Astrophysicist Wolfgang Kundt proposed that the Tunguska event was caused by the release and subsequent explosion of 10 million tons of natural gas from Earth’s crust.

Multiple theories such an accident during one of the experiments of Nikola Tesla, a Serbian-American inventor or even the Thunder God – Agda descending have cropped up.

But the mystery of this "asteroid strike" still remains unsolved.

Pop Culture

More than 45 literary features, 30 plus movie, cartoon and comic references, even in games and songs, Tunguska is embedded in pop culture.

Ghostbusters (1984), Indiana Jones and the Kingdom of the Crystal Skull (2008), Star Trek: The Original Series episode "That Which Survives", a two-episode story arc of The X-Files, Doctor Who episode "In the Forest of the Night", even a New Yorker short story 'Chicxulub' has featured this phenomenal event.

From notable science fiction writers like Isaac Asimov and Arthur C Clarke to Sherlock Holmes pastiche "The Adventure of the Russian Grave" by William Barton and Michael Capobianco, the event is creatively unravelled.

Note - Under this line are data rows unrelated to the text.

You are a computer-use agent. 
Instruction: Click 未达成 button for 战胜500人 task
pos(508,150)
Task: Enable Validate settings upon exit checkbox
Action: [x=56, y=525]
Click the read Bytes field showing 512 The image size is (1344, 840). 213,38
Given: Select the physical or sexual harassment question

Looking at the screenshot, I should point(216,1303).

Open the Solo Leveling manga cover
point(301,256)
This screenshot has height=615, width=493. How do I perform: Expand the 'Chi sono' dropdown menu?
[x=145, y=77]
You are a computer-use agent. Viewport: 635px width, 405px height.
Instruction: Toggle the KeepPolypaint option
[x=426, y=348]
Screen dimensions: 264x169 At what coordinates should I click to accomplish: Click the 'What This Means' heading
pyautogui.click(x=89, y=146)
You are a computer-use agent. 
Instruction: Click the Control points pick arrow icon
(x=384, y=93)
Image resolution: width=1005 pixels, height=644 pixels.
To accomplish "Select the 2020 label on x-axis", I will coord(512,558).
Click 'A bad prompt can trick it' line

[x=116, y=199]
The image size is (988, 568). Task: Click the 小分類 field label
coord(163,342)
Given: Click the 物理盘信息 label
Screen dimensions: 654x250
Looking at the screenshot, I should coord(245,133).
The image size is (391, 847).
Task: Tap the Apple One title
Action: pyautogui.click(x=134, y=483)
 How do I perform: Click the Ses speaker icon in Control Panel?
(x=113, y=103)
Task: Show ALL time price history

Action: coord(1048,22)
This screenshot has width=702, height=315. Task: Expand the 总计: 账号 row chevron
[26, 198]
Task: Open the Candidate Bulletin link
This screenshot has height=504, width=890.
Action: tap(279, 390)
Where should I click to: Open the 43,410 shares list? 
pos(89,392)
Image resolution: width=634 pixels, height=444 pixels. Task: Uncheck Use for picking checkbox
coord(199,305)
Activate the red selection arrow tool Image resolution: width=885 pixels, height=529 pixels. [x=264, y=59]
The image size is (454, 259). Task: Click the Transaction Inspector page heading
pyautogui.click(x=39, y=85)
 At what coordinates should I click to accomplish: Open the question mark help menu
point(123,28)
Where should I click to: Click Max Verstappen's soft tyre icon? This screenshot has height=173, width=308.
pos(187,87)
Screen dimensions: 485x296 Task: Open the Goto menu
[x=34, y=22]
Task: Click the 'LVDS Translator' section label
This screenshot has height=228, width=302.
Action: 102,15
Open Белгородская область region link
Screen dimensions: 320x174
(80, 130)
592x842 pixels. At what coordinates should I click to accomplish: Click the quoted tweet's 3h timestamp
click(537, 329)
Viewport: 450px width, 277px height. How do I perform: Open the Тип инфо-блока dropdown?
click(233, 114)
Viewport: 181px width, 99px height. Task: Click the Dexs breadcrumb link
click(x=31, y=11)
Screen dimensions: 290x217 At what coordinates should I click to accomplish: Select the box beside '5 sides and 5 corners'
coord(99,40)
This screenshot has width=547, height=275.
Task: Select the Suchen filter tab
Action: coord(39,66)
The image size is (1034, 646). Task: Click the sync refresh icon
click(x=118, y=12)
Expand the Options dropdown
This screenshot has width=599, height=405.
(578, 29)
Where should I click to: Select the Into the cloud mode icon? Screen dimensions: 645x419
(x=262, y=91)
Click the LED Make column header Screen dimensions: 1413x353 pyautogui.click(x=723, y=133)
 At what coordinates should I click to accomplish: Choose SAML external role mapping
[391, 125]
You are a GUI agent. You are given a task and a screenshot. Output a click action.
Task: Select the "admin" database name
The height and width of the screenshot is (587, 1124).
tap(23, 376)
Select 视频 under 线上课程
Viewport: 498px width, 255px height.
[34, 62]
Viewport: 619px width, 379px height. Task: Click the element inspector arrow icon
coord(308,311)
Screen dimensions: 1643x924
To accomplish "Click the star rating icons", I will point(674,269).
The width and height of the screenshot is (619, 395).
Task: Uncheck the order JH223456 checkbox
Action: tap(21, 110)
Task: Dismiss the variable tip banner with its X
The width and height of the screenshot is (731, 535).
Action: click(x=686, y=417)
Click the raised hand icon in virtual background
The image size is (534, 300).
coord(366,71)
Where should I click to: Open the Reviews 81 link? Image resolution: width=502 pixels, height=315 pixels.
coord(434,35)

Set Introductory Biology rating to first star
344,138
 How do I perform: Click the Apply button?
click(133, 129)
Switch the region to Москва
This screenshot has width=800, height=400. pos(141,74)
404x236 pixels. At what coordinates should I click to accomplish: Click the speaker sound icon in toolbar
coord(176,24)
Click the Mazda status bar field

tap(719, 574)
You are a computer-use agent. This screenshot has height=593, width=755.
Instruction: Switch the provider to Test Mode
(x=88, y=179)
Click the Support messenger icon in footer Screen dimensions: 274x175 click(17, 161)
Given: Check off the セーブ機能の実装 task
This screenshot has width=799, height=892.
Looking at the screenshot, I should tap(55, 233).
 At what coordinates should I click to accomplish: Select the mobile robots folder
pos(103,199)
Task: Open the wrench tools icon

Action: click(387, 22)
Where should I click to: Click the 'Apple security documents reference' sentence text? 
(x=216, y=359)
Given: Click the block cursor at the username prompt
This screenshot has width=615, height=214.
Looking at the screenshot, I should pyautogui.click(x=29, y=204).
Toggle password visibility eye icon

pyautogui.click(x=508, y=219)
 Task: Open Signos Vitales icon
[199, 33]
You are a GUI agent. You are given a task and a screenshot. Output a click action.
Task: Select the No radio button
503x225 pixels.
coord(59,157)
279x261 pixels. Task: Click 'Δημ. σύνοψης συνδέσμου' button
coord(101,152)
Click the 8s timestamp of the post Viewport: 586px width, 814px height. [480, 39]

Even Marvel and DC comics and games such as Call of Duty and Assassin's Creed have mentioned it.

 

Asteroid-awareness

On June 22, a car-sized asteroid was discovered by scientists in Hawaii hours before it slammed into Earth and burned up in the atmosphere this past weekend, news sources report. The asteroid's impact was so powerful that even satellites in orbit spotted it. 

According to the report: "This is only the fourth time in history that an impacting object is observed prior to atmospheric entry."

Lorien Wheeler - a researcher from Ames working on NASA's Asteroid Threat Assessment Project - told Phy.org: "Because there are so few observed cases, a lot of uncertainty remains about how large asteroids break up in the atmosphere and how much damage they could cause on the ground."

"However, recent advancements in computational models, along with analyses of the Chelyabinsk and other meteor events, are helping to improve our understanding of these factors so that we can better evaluate potential asteroid threats in the future."

The Tunguska impact, even after a century, is still a story of caution for people to know the disaster levels asteroids can become if they are left unrecognised. Having proper knowledge of the most vulnerable areas of impact is necessary, not just to save humanity, but the planet itself.